SOURCE TEXT →
Synthesis of Polyspermine Carbamate (See FIGS. 1a and 1b)

[0045]To polymerize spermine via carbamate linkage, 1 equivalent of ethylene bischloroformate or 1,4-butanyl bischloroformate dissolved in chloroform was added dropwise to a stirring solution of spermine dissolved in chloroform and triethylamine at 0° C. under a nitrogen stream. The solution was then warmed up to room temperature and stirred for 12 h. After removal of the solvent by evaporation, the obtained polymer pellet was dissolved in water and dialyzed to remove fragments with molecular weight of less than 3500. The final product was stored at −20° C. after lyophilization.

example 2

Synthesis of Linear Polyspermine Carbamate (See FIGS. 2a and 2b)

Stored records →

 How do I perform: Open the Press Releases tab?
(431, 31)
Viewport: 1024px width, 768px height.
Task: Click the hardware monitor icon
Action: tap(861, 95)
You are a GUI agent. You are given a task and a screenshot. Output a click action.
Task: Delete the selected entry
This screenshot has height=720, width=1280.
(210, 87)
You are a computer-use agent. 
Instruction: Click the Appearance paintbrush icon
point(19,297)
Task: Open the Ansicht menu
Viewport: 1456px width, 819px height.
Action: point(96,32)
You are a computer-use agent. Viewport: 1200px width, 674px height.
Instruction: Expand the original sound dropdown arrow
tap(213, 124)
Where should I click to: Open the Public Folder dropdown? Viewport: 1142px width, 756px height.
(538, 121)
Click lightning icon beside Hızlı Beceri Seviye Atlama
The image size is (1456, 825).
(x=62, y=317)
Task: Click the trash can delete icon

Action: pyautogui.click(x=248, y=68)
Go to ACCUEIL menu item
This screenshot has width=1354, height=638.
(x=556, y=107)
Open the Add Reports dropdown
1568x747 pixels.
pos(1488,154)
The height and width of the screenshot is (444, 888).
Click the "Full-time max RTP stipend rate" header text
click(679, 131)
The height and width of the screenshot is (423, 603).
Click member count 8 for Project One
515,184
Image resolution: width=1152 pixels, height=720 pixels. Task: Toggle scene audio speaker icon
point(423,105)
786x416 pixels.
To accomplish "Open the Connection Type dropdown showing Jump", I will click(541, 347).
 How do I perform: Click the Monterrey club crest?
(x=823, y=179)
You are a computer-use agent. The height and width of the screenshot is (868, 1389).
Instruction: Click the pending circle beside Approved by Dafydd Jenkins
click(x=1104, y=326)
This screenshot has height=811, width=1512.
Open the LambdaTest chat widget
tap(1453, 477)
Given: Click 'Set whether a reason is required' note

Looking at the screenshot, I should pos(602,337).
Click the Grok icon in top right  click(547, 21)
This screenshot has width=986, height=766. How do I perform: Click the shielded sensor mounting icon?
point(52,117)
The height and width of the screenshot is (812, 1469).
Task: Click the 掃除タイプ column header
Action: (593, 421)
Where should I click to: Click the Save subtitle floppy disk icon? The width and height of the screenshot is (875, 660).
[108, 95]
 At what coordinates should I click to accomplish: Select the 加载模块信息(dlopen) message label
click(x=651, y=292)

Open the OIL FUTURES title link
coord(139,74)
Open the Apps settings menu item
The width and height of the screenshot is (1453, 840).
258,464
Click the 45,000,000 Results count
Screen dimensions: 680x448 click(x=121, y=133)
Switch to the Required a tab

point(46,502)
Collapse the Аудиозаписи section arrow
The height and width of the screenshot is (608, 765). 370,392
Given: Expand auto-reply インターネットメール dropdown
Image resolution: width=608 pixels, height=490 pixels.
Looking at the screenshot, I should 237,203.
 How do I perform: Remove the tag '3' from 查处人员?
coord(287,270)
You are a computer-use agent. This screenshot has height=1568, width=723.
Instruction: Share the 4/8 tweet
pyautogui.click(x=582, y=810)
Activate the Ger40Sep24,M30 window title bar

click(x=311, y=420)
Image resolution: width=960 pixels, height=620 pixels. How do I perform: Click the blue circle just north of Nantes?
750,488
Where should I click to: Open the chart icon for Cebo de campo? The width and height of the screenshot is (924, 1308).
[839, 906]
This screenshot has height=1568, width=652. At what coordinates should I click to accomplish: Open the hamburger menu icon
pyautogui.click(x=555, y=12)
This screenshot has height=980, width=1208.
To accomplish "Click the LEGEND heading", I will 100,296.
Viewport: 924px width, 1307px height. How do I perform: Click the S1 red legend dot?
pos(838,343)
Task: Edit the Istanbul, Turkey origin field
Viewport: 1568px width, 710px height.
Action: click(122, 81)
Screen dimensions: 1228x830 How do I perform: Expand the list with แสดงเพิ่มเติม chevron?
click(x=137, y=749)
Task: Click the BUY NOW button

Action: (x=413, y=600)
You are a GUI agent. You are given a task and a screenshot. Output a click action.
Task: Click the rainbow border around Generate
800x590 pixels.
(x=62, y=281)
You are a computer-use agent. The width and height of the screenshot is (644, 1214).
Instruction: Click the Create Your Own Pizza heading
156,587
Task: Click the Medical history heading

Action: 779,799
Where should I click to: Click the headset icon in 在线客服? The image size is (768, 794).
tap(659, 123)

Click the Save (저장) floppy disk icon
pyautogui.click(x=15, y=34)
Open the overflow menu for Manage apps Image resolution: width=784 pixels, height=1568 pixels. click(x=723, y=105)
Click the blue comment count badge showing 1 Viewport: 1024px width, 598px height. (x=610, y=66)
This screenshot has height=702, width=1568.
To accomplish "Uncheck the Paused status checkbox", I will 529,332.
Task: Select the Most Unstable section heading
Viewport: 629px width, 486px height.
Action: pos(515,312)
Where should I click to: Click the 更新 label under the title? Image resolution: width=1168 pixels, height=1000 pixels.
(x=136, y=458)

PARTS OF THE EXERCISE →
A) List every chemical substance named in paragraph [0045] of the polyspermine carbamate synthesis text.
B) Answer these questions from the polyspermine carbamate synthesis text:
(i) For how long was the solution stirred after it warmed to room temperature?
(ii) Below what molecular weight were fragments removed by dialysis?
(iii) Which figures does the heading for the linear polyspermine carbamate synthesis cite?
C) Carry on the polyspermine carbamate synthesis text from its final heading.

EXERCISE ANSWERS →
A) spermine, ethylene bischloroformate, 1,4-butanyl bischloroformate, chloroform, triethylamine, nitrogen, water

B)
(i) 12 h
(ii) 3500
(iii) FIGS. 2a and 2b

C)
[0046]To synthesize linear polyspermine carbamate, the two primary amino groups of the reactant was protected by adding ethyl trifluoracetate to a spermine solution (in methanol) dropwise at −78° C. under a nitrogen stream, followed by continuous stifling at 0° C. for 1 h. The product, N1,N14-bis(trifluoroacetyl)spermine, was obtained after evaporating the solvents, and subjected to the same polymerization steps described in Example 1. After polymerization, the trifluoroacetate group was removed by treating the polymer (dissolved in methanol) with 30 wt % aqueous NH3 solution (in a sealed container) at 60° C. for 8 h. The obtained cationic polymer was then dialyzed to remove small molecular fragments with molecular weight less than 3500.

example 3

Synthesis of Linear Polyspermine Amide (See FIG. 3)

[0047]The reaction procedure for synthesis of linear polyspermine amide was the same as that of polyspermine carbamate, except that 1 equivalent of ethylene bischloroformate or 1,4-butanyl bischloroformate was replaced by 1 equivalent of succinyl chloride.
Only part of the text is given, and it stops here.